Running out of RAM on cloud TPU when reading data from Cloud Storage

izmailovpavel commented 1 year ago

Hi! I am trying to run the vit_s16_i1k.py script on a TPU-v3-8 machine. I put the data in a google-storage bucket and I am running the following command

TFDS_DATA_DIR=gs://bucket-name/ python3 -m big_vision.train --config big_vision/configs/vit_s16_i1k.py --workdir workdirs/i1k_training_`date '+%m-%d_%H%M'`

The training runs for a few iterations, and then fails with the killed message. When I look at htop outputs, the memory used by the process grows all the way up to 335G available before the process crashes.
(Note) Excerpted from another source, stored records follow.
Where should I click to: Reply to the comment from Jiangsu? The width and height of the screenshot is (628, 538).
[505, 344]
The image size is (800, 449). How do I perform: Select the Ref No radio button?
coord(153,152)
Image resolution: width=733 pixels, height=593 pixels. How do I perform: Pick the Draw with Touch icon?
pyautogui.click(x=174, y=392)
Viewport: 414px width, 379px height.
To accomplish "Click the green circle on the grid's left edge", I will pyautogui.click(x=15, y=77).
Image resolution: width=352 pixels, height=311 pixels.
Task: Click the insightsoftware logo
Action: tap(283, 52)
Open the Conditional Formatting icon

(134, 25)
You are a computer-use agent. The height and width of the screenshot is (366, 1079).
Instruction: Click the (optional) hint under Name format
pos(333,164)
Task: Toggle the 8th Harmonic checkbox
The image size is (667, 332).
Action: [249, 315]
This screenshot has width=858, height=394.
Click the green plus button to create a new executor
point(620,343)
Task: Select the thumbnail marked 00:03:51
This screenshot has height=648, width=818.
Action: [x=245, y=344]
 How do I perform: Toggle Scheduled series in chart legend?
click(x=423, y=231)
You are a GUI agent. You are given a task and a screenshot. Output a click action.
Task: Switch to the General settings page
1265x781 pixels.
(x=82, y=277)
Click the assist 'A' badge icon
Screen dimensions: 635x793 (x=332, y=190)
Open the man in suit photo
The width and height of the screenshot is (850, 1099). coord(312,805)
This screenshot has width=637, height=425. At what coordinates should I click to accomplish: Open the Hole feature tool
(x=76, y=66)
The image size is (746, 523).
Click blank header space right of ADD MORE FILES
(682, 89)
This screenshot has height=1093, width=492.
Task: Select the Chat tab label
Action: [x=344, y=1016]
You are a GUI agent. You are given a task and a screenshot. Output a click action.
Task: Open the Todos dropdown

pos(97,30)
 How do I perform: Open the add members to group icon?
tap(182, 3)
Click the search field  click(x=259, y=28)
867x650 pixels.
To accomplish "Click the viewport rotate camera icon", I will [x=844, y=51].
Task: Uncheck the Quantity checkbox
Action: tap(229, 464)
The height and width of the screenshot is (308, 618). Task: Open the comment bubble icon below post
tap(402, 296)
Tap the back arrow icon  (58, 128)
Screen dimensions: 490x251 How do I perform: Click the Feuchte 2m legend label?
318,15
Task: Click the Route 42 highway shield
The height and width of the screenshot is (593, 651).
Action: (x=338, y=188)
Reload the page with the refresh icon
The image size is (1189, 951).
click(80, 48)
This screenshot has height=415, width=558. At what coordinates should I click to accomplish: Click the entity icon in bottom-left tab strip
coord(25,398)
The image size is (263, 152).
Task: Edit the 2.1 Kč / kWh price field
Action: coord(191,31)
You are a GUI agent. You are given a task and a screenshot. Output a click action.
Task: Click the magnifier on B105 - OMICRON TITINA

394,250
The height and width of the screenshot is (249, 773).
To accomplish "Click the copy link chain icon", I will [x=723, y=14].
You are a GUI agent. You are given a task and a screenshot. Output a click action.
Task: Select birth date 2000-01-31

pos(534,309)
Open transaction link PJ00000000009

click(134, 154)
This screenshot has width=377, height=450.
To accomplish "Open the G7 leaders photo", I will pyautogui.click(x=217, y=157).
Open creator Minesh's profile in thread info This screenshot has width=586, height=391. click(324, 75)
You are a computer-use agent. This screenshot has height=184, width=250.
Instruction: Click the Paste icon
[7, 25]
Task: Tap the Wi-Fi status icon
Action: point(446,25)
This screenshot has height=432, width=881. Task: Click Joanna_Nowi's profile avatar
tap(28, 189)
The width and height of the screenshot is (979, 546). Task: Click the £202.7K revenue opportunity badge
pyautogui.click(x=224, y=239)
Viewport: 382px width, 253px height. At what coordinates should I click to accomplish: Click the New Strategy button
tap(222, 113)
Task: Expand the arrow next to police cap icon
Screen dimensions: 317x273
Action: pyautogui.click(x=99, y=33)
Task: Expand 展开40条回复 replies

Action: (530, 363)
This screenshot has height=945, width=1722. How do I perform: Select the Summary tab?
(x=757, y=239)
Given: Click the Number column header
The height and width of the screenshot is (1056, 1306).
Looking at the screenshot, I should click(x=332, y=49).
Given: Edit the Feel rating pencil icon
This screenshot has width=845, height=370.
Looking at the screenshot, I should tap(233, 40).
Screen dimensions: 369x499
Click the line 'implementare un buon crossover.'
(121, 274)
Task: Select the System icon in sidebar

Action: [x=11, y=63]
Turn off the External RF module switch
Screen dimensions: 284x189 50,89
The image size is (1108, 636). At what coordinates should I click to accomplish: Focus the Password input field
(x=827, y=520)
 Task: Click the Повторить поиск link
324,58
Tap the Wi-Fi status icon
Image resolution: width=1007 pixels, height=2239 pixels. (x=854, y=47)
I have been able to work around this issue by creating a data disk, mounting it on the TPU VM and putting the data there. In that case the same process only uses 205G of RAM and runs normally.

ajayansaroj17 commented 1 year ago

Try by reducing your Batch size since your workaround of using a data disk and mounting it on the TPU VM seems to have alleviated the issue by reducing memory usage.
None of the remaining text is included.